Imlek selalu dirayakan dengan semarak oleh mayoritas masyarakat Tionghoa di Indonesia.
TRIBUNMANADO.CO.ID - Hari Raya Imlek atau Tahun Baru China tak lama lagi berlangsung.
Tepatnya pada 25 Januari 2020 akhir pekan ini.
Imlek selalu dirayakan dengan semarak oleh mayoritas masyarakat Tionghoa di Indonesia sejak era kepemimpinan Abdurrahman Wahid atau Gus Dur,
Perayaan dilakukan di banyak kota besar.
Lengkap dengan lampu-lampu lampion dan pertunjukan barongsai serta liong bisa dilakukan di ruang terbuka.
Zaman pendudukan Jepang
Jauh sebelum Gus Dur, pernah pada zaman pendudukan Jepang, imlek tahun 1943 dijadikan sebagai hari libur resmi.
Penetapan itu termaktub dalam Keputusan Osamu Seirei No 26 tanggal 1 Agustus 1943.
Inilah pertama kali dalam sejarah Tionghoa di Indonesia, di mana Imlek menjadi hari libur resmi.
Zaman kemerdekaan
Tomy Su Koordinator Masyarakat Pelangi Pencinta Indonesia, seperti dikutip dari
Harian Kompas (8/2/2005) menyebut, di masa awal revolusi, Pemerintah Republik Indonesia juga
mengizinkan perayaan tahun baru China oleh masyarakat Tionghoa.
Presiden Soekarno mengeluarkan maklumat boleh mengibarkan bendera kebangsaan Tiongkok dalam
setiap hari raya bangsa Tionghoa.
Pada tahun ajaran 1946/1947, tiga hari raya Tionghoa (Imlek, wafatnya nabi Konghucu, dan Tsing Bing) dijadikan hari libur resmi.
Orde baru
Kondisi berubah setelah meletusnya peristiwa G30S. Rezim Orde Baru dengan Inpres No 14/1967
membuat Imlek terlarang dirayakan di depan publik.
Pertunjukan barongsai, liang liong harus sembunyi; lagu Mandarin tidak boleh diputar di radio.
Selama 32 tahun Orba berkuasa, tidak pernah ada imlek yang meriah seperti tahun-tahun terakhir ini.
Tomy mengatakan, ada 21 peraturan perundangan yang diterapkan Soeharto, beraroma rasis terhadap Tionghoa.
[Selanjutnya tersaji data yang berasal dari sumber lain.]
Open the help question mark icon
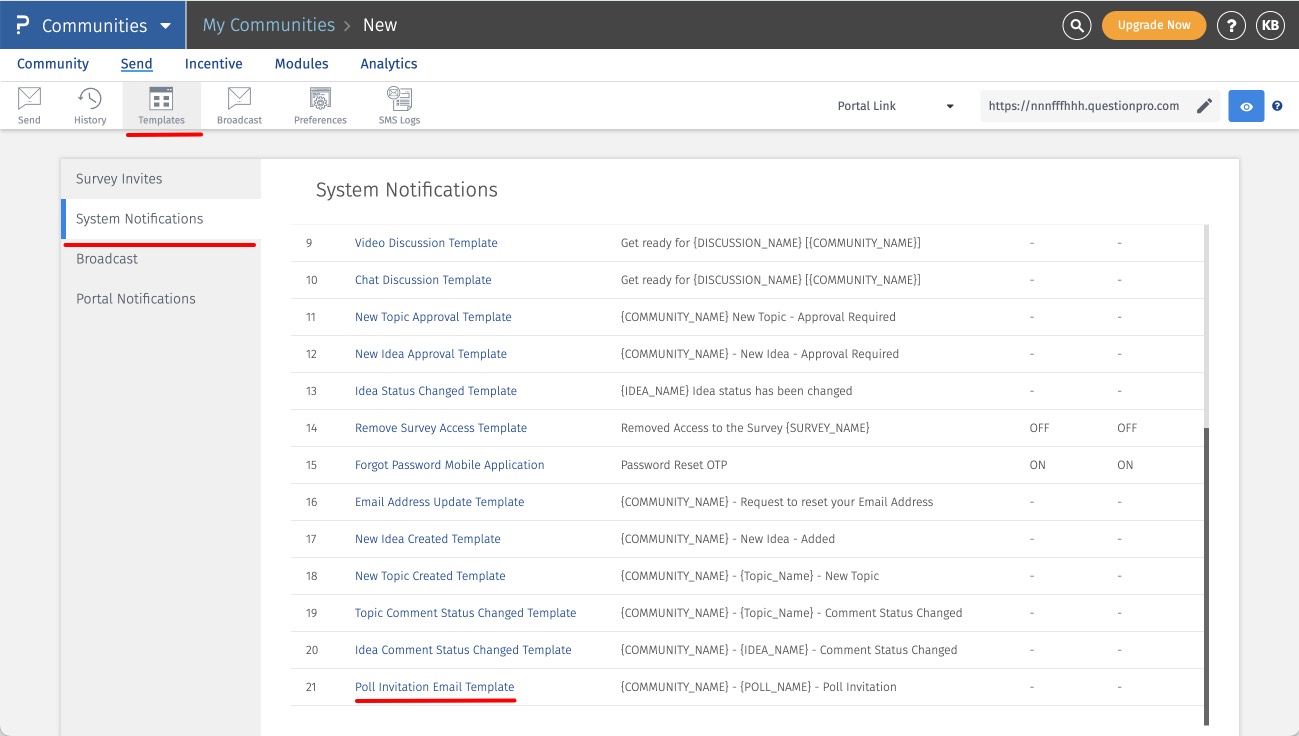 tap(1230, 25)
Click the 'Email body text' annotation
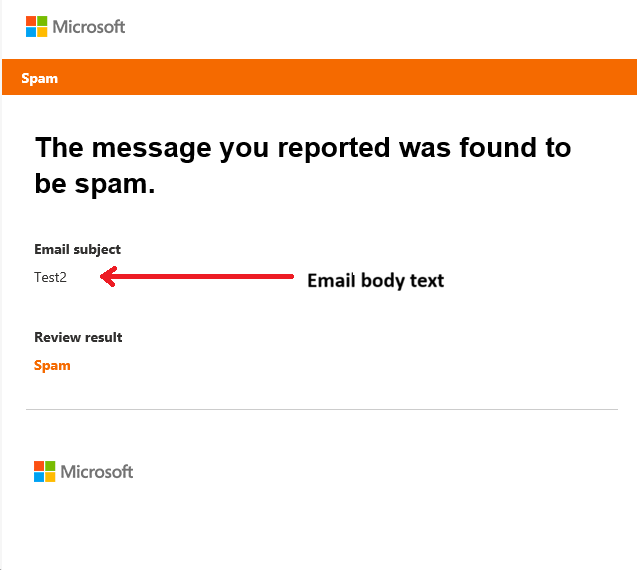The image size is (637, 570). tap(375, 280)
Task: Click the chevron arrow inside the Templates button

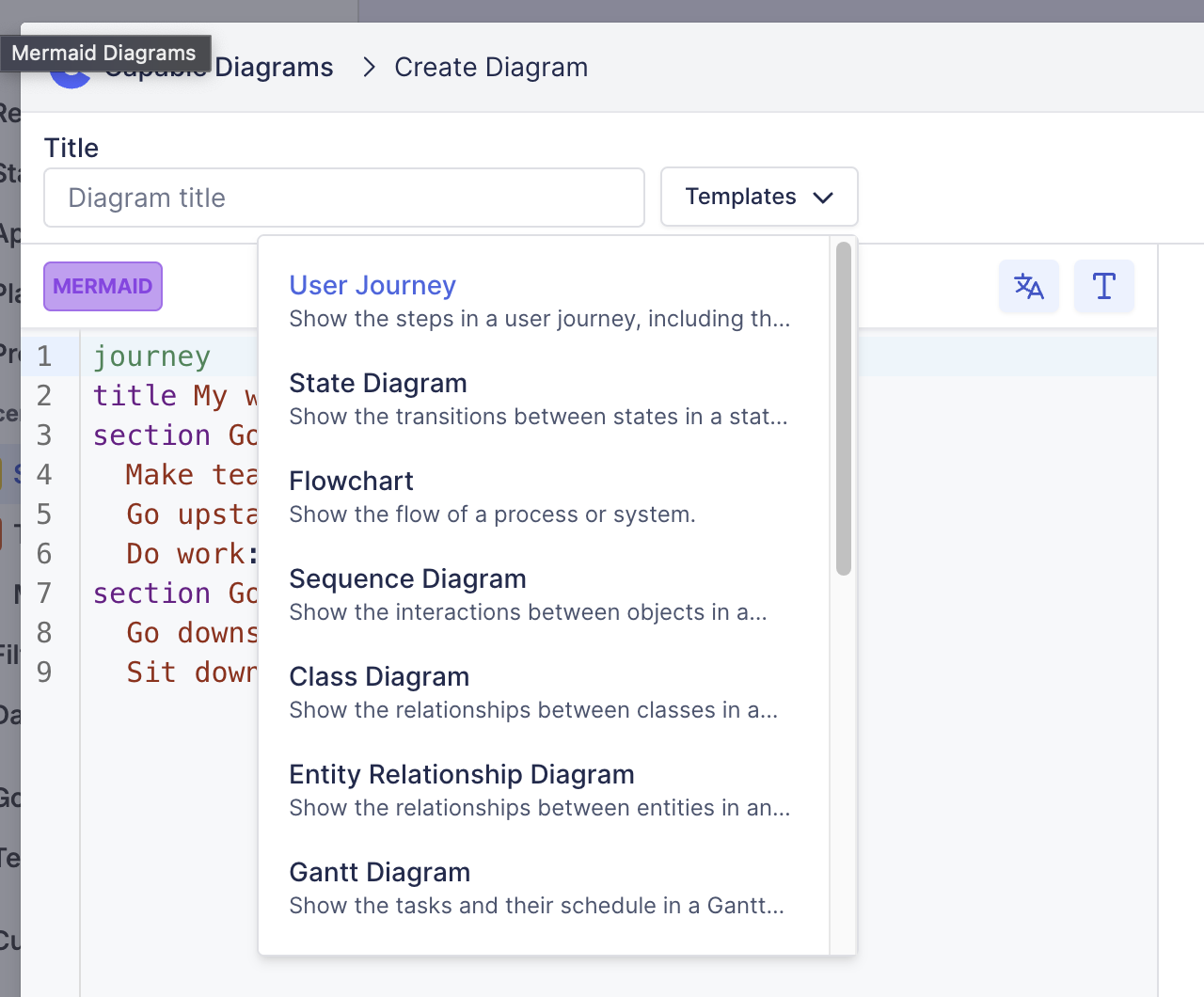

Hal itu bisa terlihat dari ditutupnya sekolah-sekolah berbahasa pengantar China (1966), kehidupan
masyarakat Tionghoa diawasi dengan keluarnya Inpres No 14/1967 tentang larangan agama,
kepercayaan, dan adat istiadat China, proses naturalisasi (1969).
"Ethnic cleansing atas Tionghoa tidak hanya dalam pengertian fisik, tetapi juga pemusnahan segala
hal yang berbau Tionghoa, termasuk kebudayaan dan tradisi agamanya," tulis Tomy.
Imlek sepi
Dampaknya, tahun baru imlek di masa orde baru sepi. Harian Kompas 1 Februari 1973 ketika itu menulis,
sebagian besar masyarakat keturunan yang berumur di bawah 40 tahun sudah tidak lagi merayakan imlek.
Generasi yang lebih muda bahkan tidak mengetahui kapan Tahun Baru China atau Imlek jika tidak
diberitahu oleh generasi yang lebih tua.
Reformasi
Kemudian pada 17 Januari 2000, Gus Dur mengeluarkan Instruksi Presiden (Inpres) Nomor 6 Tahun 2000.
Isi dari inpres tersebut mencabut Inpres No 14/1967 yang dibuat Soeharto tentang agama, kepercayaan, dan adat istiadat China.
Setelah keluarnya inpres itu, masyarakat Tionghoa kembali dapat merayakan tahun baru Imlek di ruang publik.
"Maka setiap kali menjelang perayaan Imlek, saya selalu ingat Gus Dur.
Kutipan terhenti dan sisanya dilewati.